TORONTO — Health Canada has issued a warning about a potentially dangerous condition linked to Crestor, one of
 the "statin" drugs used to lower cholesterol.

The medication, when taken by patients with certain other health problems, can cause a condition in which muscle cells break down, leading in some cases to kidney failure and even death, says an advisory letter issued to physicians.

AstraZeneca of Mississauga, Ont., Crestor's manufacturer, said eight Canadians taking the drug have experienced the condition - called rhabdomyolysis - since February 2003. All had underlying conditions which increased their risk of developing the muscle-destroying side-effect.

Dr. Jean Davignon, head of a Montreal research clinic  dealing with cardiovascular disease, said patients with  existing kidney problems, an underactive thyroid or a history  of muscle pain, as well as those of Japanese or Chinese  ethnicity, are at higher risk of developing rhabdomyolysis while taking the drug.

Davignon, who also is a consultant to AstraZeneca and  other drug companies that manufacture statins, said Friday in an interview from Montreal that although rhabdomyolysis is "very rare ... physicians must be aware of these dangers and of the predisposing factors" before prescribing the drug.
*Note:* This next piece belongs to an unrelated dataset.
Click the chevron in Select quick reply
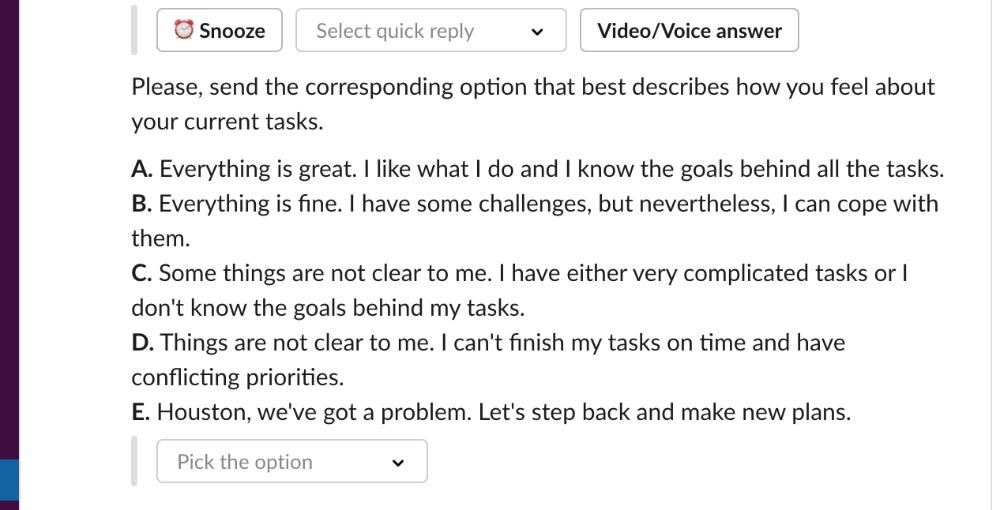This screenshot has width=1000, height=510. [x=538, y=32]
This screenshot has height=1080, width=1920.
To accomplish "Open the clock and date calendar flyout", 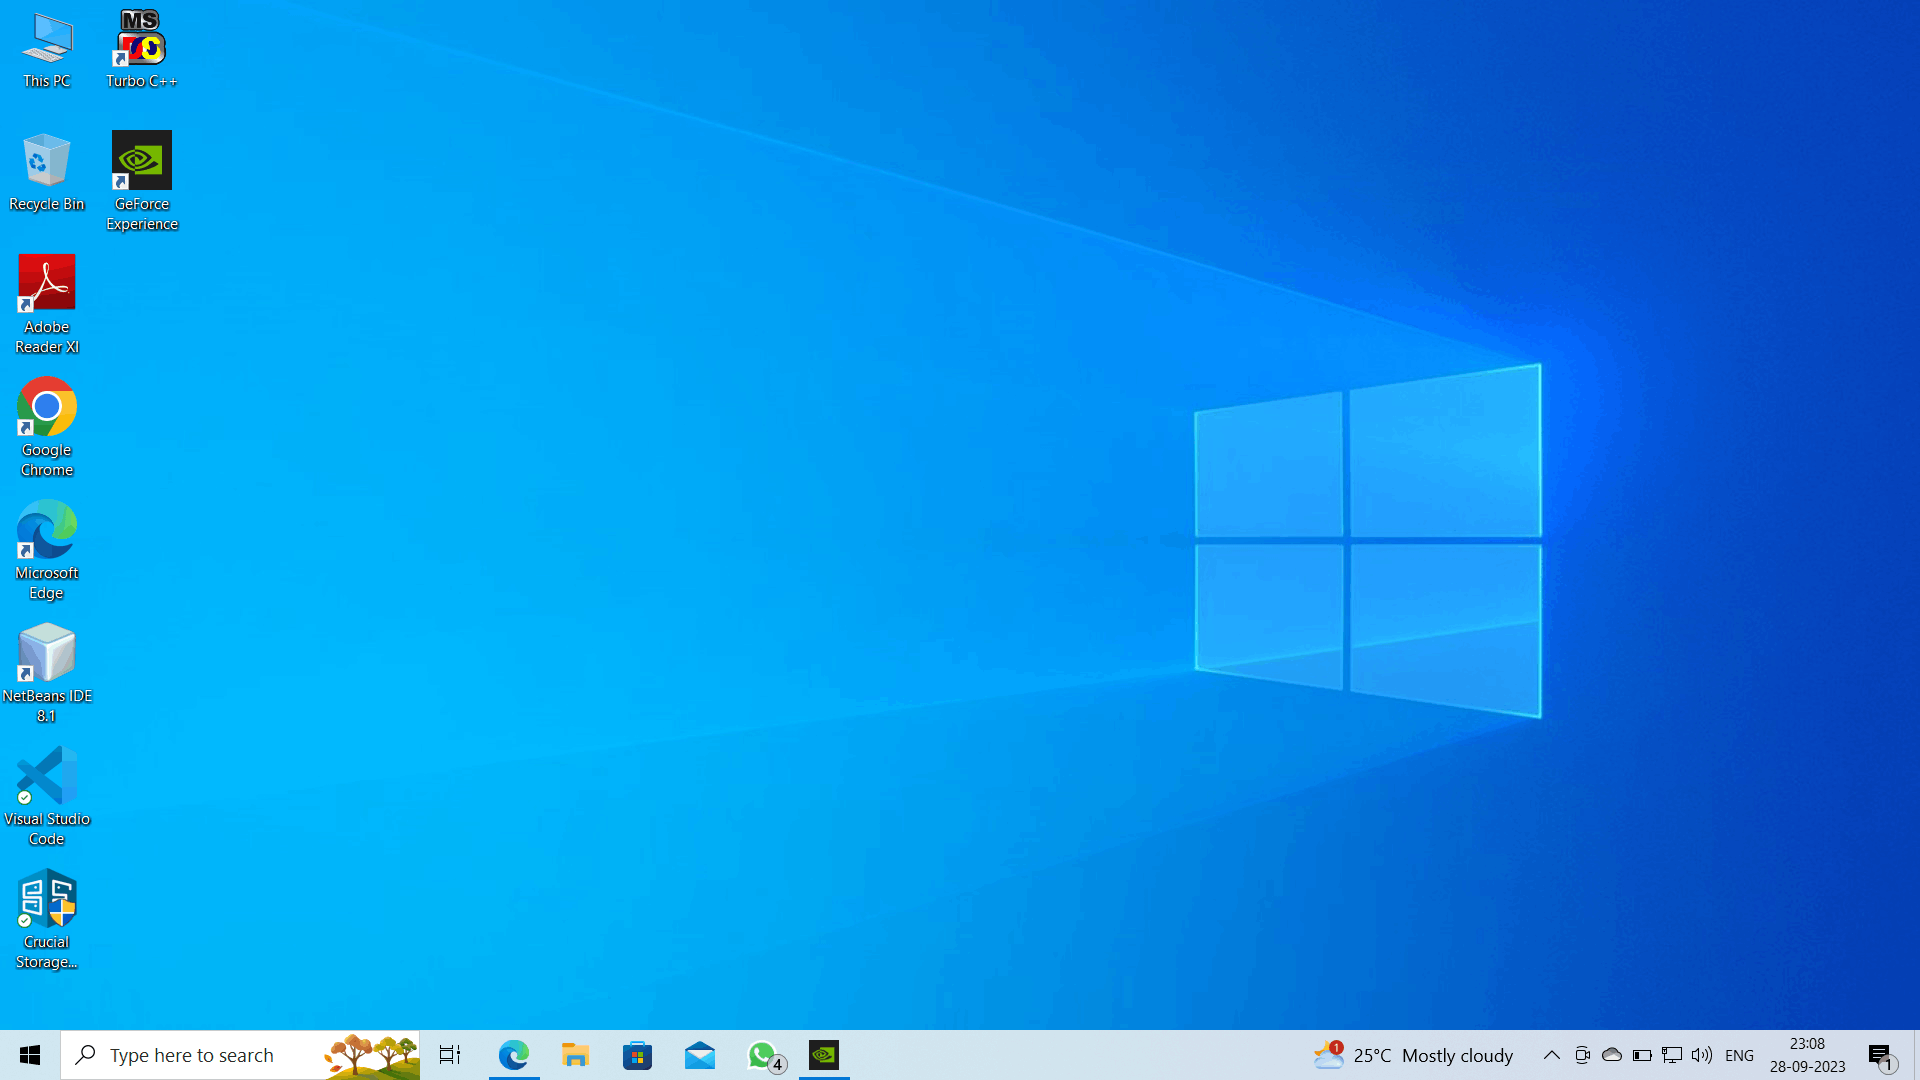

"Statins are safe, are essential for the prevention of coronary artery disease," said Davignon, advising that any patient on a drug like Crestor who is experiencing muscle pain should see their doctor immediately.

However, patients should not stop taking the drug without consulting their physicians, he said. Abruptly stopping cholesterol-lowering medications could lead to deteriorating health, and could even be life-threatening.

Davignon said a blood test can confirm whether a patient is experiencing drug-related muscle breakdown and the dosage can be adjusted.

Jirina Vlk, a spokeswoman for Health Canada in Ottawa, confirmed that a warning about Crestor had been sent to health-care professionals and that a public advisory would be posted Monday.